Il faut reconnaître à Musso un art de la formule, de la phrase choc : « Dans toutes les vies, même les plus merdeuses, le ciel te donne au moins une fois une chance de faire basculer ton destin. (…) Mais le moment est généralement très bref. Et la vie de repasse pas les plats. »
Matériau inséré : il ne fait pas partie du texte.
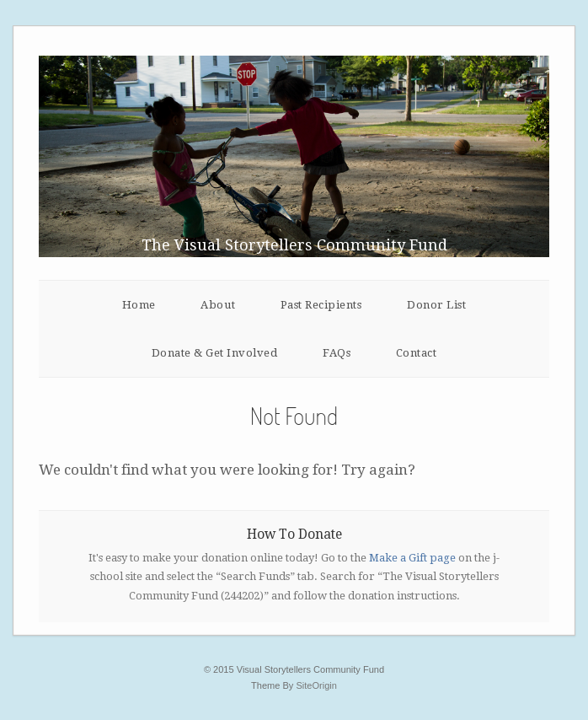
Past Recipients (321, 304)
Malheureusement, après cet acmé que représente l’aboutissement de la relation entre les deux écrivains (le premier est d’ailleurs évacué un peu trop rapidement), la tension redescend. La première partie du livre, avant le démarrage de l’intrigue policière, est nettement plus intéressante que la seconde, qui, à mon avis, part vraiment trop loin et frise avec l’incohérence : la seule survivante d’un horrible crime qui oublie le massacre de sa famille, la dite scène de massacre qui est un copié-collé de celle du film Léon, une multitude de personnages qui changent radicalement de comportement et de manière de parler au moment d’être démasqués, ou encore le fait qu’ils soient tous liés – sans le savoir – par un même drame... J’ai parfois eu l’impression de lire un Carlos Ruiz Zafon avec ses intrigues réunissant des personnages autour d’un mystère de manière un peu trop artificielle. La fin est une apothéose grand-guignolesque, heureusement rattrapée par l’apostille qui revient sur ce qui fait la force de ce bouquin : les réflexions sur l’écriture. Clairement, on ne lit pas ce livre pour son côté thriller ! Mais plutôt pour recevoir une master class à huit euros quarante, délivrée par l’auteur lui-même qui se met en scène dans son propre livre à la fin, déployant un jeu de miroirs qui semble infini.

Au final, en refermant le roman, on comprend qu’en s’adressant à nous, lecteur potentiellement auteur (qui d’autre s’intéresserait à un tel propos?), à travers ces deux écrivains et lui-même mis en scène, Musso a donné à sa leçon d’écriture la forme d’un escargot diabolique. La figure du dragon, un autre animal pouvant s’apparenter à l’Ouroboros, est omniprésente et plutôt bien utilisée : « Une allégorie du monde de l’édition ? » demande Musso en observant une peinture de dragons sur le mur du bureau d’une puissante maison d’édition new-yorkaise. « Ou celle des écrivains », lui réplique l’agent littéraire. Il lui fallait passer par toute cette mise en scène, par cet exemple mis en roman, pour s’adresser à nous (et régler au passage quelque comptes avec le monde éditorial). Pour moi, la recette a fonctionné, puisque j’ai eu l’impression que l’auteur me parlait, et que je comprenais ce qu’il me disait.

« La seule relation valable avec l’écrivain, c’est de le lire », nous dit Musso à travers la bouche de Nathan Fawles. Je suis bien d’accord.